== Segment start ==
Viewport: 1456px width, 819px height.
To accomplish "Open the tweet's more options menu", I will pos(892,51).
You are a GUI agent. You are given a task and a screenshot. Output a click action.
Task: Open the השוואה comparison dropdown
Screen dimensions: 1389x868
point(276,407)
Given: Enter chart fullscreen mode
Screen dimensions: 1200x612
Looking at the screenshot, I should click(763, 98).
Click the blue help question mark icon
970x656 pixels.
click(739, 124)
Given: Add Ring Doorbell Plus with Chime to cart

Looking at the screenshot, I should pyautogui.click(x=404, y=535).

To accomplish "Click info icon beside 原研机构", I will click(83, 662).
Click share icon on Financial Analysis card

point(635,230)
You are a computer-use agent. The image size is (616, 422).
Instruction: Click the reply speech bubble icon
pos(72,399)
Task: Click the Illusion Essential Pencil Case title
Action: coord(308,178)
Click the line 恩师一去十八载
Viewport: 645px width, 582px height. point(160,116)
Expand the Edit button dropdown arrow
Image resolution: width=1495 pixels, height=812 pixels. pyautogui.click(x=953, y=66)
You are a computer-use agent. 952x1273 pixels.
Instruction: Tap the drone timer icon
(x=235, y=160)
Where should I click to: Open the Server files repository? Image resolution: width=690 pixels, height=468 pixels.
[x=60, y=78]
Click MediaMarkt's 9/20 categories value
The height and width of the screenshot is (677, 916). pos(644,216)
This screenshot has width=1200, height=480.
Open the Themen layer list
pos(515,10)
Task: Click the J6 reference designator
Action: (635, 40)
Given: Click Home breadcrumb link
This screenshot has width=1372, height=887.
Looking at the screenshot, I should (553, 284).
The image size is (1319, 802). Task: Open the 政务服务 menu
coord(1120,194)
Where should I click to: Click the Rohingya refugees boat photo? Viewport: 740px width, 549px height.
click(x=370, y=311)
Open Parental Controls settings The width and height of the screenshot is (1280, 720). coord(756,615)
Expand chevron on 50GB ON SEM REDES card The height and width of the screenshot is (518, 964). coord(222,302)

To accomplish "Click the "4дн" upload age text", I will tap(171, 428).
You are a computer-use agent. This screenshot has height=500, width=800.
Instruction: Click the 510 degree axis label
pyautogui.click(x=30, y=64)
== Segment end ==
Assignment
Pick each line holding "computer" out of the entries above and return it.

Answer for the task
You are a computer-use agent. The image size is (616, 422).
You are a computer-use agent. 952x1273 pixels.
You are a computer-use agent. This screenshot has height=500, width=800.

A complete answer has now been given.